Work required: Output the listing below, keeping each line exactly as it stands.
****
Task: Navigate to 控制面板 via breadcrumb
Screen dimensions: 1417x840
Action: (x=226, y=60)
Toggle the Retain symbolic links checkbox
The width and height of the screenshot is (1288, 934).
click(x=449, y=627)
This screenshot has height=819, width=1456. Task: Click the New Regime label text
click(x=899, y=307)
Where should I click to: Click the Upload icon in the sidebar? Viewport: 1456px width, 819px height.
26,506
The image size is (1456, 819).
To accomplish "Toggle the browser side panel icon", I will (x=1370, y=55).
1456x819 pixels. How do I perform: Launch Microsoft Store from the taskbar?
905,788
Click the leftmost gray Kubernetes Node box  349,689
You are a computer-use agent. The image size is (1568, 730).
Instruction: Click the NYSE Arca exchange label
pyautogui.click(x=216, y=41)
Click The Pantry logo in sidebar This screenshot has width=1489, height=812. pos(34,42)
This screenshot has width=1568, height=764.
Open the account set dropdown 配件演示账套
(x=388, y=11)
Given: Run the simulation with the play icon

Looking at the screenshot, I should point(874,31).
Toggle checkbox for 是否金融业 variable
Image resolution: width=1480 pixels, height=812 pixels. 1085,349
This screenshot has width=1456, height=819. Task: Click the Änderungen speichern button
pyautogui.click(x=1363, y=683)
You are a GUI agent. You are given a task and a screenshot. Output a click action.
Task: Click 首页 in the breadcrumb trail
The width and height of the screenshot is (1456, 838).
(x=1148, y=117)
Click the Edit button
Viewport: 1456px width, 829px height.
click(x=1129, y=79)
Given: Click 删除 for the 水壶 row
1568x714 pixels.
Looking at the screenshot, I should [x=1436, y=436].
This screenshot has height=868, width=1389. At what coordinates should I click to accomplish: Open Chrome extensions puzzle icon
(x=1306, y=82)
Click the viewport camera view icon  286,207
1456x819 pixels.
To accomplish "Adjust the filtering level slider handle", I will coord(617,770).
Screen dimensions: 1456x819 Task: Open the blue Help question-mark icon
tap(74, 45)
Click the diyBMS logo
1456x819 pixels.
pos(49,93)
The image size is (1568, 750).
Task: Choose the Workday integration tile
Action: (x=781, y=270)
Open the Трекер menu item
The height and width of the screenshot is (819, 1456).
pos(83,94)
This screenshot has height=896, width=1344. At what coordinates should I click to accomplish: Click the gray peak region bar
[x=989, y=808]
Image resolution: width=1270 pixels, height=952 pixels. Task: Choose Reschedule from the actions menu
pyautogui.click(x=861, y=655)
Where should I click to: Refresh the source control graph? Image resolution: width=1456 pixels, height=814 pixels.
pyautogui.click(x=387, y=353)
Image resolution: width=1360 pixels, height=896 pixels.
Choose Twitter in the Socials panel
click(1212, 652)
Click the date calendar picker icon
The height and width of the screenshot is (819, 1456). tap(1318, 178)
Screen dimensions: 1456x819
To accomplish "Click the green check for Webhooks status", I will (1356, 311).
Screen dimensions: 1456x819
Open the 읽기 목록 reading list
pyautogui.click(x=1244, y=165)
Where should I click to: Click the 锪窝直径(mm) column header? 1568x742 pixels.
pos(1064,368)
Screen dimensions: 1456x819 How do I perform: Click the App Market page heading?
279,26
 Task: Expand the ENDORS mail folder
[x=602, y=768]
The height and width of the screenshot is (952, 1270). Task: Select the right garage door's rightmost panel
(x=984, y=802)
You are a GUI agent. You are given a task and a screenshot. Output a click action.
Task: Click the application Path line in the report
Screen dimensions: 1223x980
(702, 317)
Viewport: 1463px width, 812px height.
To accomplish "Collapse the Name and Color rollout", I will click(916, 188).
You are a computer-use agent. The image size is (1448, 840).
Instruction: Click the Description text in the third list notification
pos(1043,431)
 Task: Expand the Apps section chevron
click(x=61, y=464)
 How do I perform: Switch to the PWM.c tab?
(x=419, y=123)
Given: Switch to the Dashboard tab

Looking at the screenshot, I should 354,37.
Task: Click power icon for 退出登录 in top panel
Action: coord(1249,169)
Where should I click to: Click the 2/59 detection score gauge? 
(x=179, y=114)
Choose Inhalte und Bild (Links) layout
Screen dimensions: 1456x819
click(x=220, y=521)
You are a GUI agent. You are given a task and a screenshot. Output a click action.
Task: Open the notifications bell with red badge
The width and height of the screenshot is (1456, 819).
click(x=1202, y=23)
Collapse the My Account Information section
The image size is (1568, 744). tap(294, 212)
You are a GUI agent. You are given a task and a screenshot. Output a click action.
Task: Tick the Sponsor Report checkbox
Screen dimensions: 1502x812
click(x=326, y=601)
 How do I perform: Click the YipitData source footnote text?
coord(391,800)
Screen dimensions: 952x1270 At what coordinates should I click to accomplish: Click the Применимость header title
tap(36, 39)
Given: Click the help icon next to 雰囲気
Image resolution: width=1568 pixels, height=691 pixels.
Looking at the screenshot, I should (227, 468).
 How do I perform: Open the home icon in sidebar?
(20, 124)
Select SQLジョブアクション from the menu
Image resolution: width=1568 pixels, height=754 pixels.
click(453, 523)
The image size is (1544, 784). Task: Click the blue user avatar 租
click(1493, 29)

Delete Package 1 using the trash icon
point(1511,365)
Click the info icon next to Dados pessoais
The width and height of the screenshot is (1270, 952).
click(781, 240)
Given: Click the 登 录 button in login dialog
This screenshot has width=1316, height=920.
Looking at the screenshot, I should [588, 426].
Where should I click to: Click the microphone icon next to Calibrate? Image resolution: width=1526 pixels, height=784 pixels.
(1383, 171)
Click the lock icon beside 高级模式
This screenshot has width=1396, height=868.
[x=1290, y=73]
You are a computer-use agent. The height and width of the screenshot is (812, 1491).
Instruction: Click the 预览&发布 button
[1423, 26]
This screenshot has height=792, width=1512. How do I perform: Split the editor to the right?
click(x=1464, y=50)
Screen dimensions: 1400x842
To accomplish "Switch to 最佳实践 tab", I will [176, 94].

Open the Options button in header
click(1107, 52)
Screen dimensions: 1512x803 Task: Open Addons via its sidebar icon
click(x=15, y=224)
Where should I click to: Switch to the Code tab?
****
Answer box:
Task: Navigate to 控制面板 via breadcrumb
Screen dimensions: 1417x840
Action: (x=226, y=60)
Toggle the Retain symbolic links checkbox
The width and height of the screenshot is (1288, 934).
click(x=449, y=627)
This screenshot has height=819, width=1456. Task: Click the New Regime label text
click(x=899, y=307)
Where should I click to: Click the Upload icon in the sidebar? Viewport: 1456px width, 819px height.
26,506
The image size is (1456, 819).
To accomplish "Toggle the browser side panel icon", I will (x=1370, y=55).
1456x819 pixels. How do I perform: Launch Microsoft Store from the taskbar?
905,788
Click the leftmost gray Kubernetes Node box  349,689
You are a computer-use agent. The image size is (1568, 730).
Instruction: Click the NYSE Arca exchange label
pyautogui.click(x=216, y=41)
Click The Pantry logo in sidebar This screenshot has width=1489, height=812. pos(34,42)
This screenshot has width=1568, height=764.
Open the account set dropdown 配件演示账套
(x=388, y=11)
Given: Run the simulation with the play icon

Looking at the screenshot, I should point(874,31).
Toggle checkbox for 是否金融业 variable
Image resolution: width=1480 pixels, height=812 pixels. 1085,349
This screenshot has width=1456, height=819. Task: Click the Änderungen speichern button
pyautogui.click(x=1363, y=683)
You are a GUI agent. You are given a task and a screenshot. Output a click action.
Task: Click 首页 in the breadcrumb trail
The width and height of the screenshot is (1456, 838).
(x=1148, y=117)
Click the Edit button
Viewport: 1456px width, 829px height.
click(x=1129, y=79)
Given: Click 删除 for the 水壶 row
1568x714 pixels.
Looking at the screenshot, I should [x=1436, y=436].
This screenshot has height=868, width=1389. At what coordinates should I click to accomplish: Open Chrome extensions puzzle icon
(x=1306, y=82)
Click the viewport camera view icon  286,207
1456x819 pixels.
To accomplish "Adjust the filtering level slider handle", I will coord(617,770).
Screen dimensions: 1456x819 Task: Open the blue Help question-mark icon
tap(74, 45)
Click the diyBMS logo
1456x819 pixels.
pos(49,93)
The image size is (1568, 750).
Task: Choose the Workday integration tile
Action: (x=781, y=270)
Open the Трекер menu item
The height and width of the screenshot is (819, 1456).
pos(83,94)
This screenshot has height=896, width=1344. At what coordinates should I click to accomplish: Click the gray peak region bar
[x=989, y=808]
Image resolution: width=1270 pixels, height=952 pixels. Task: Choose Reschedule from the actions menu
pyautogui.click(x=861, y=655)
Where should I click to: Refresh the source control graph? Image resolution: width=1456 pixels, height=814 pixels.
pyautogui.click(x=387, y=353)
Image resolution: width=1360 pixels, height=896 pixels.
Choose Twitter in the Socials panel
click(1212, 652)
Click the date calendar picker icon
The height and width of the screenshot is (819, 1456). tap(1318, 178)
Screen dimensions: 1456x819
To accomplish "Click the green check for Webhooks status", I will (1356, 311).
Screen dimensions: 1456x819
Open the 읽기 목록 reading list
pyautogui.click(x=1244, y=165)
Where should I click to: Click the 锪窝直径(mm) column header? 1568x742 pixels.
pos(1064,368)
Screen dimensions: 1456x819 How do I perform: Click the App Market page heading?
279,26
 Task: Expand the ENDORS mail folder
[x=602, y=768]
The height and width of the screenshot is (952, 1270). Task: Select the right garage door's rightmost panel
(x=984, y=802)
You are a GUI agent. You are given a task and a screenshot. Output a click action.
Task: Click the application Path line in the report
Screen dimensions: 1223x980
(702, 317)
Viewport: 1463px width, 812px height.
To accomplish "Collapse the Name and Color rollout", I will click(916, 188).
You are a computer-use agent. The image size is (1448, 840).
Instruction: Click the Description text in the third list notification
pos(1043,431)
 Task: Expand the Apps section chevron
click(x=61, y=464)
 How do I perform: Switch to the PWM.c tab?
(x=419, y=123)
Given: Switch to the Dashboard tab

Looking at the screenshot, I should 354,37.
Task: Click power icon for 退出登录 in top panel
Action: coord(1249,169)
Where should I click to: Click the 2/59 detection score gauge? 
(x=179, y=114)
Choose Inhalte und Bild (Links) layout
Screen dimensions: 1456x819
click(x=220, y=521)
You are a GUI agent. You are given a task and a screenshot. Output a click action.
Task: Open the notifications bell with red badge
The width and height of the screenshot is (1456, 819).
click(x=1202, y=23)
Collapse the My Account Information section
The image size is (1568, 744). tap(294, 212)
You are a GUI agent. You are given a task and a screenshot. Output a click action.
Task: Tick the Sponsor Report checkbox
Screen dimensions: 1502x812
click(x=326, y=601)
 How do I perform: Click the YipitData source footnote text?
coord(391,800)
Screen dimensions: 952x1270 At what coordinates should I click to accomplish: Click the Применимость header title
tap(36, 39)
Given: Click the help icon next to 雰囲気
Image resolution: width=1568 pixels, height=691 pixels.
Looking at the screenshot, I should (227, 468).
 How do I perform: Open the home icon in sidebar?
(20, 124)
Select SQLジョブアクション from the menu
Image resolution: width=1568 pixels, height=754 pixels.
click(453, 523)
The image size is (1544, 784). Task: Click the blue user avatar 租
click(1493, 29)

Delete Package 1 using the trash icon
point(1511,365)
Click the info icon next to Dados pessoais
The width and height of the screenshot is (1270, 952).
click(781, 240)
Given: Click the 登 录 button in login dialog
This screenshot has width=1316, height=920.
Looking at the screenshot, I should [588, 426].
Where should I click to: Click the microphone icon next to Calibrate? Image resolution: width=1526 pixels, height=784 pixels.
(1383, 171)
Click the lock icon beside 高级模式
This screenshot has width=1396, height=868.
[x=1290, y=73]
You are a computer-use agent. The height and width of the screenshot is (812, 1491).
Instruction: Click the 预览&发布 button
[1423, 26]
This screenshot has height=792, width=1512. How do I perform: Split the editor to the right?
click(x=1464, y=50)
Screen dimensions: 1400x842
To accomplish "Switch to 最佳实践 tab", I will [176, 94].

Open the Options button in header
click(1107, 52)
Screen dimensions: 1512x803 Task: Open Addons via its sidebar icon
click(x=15, y=224)
Where should I click to: Switch to the Code tab?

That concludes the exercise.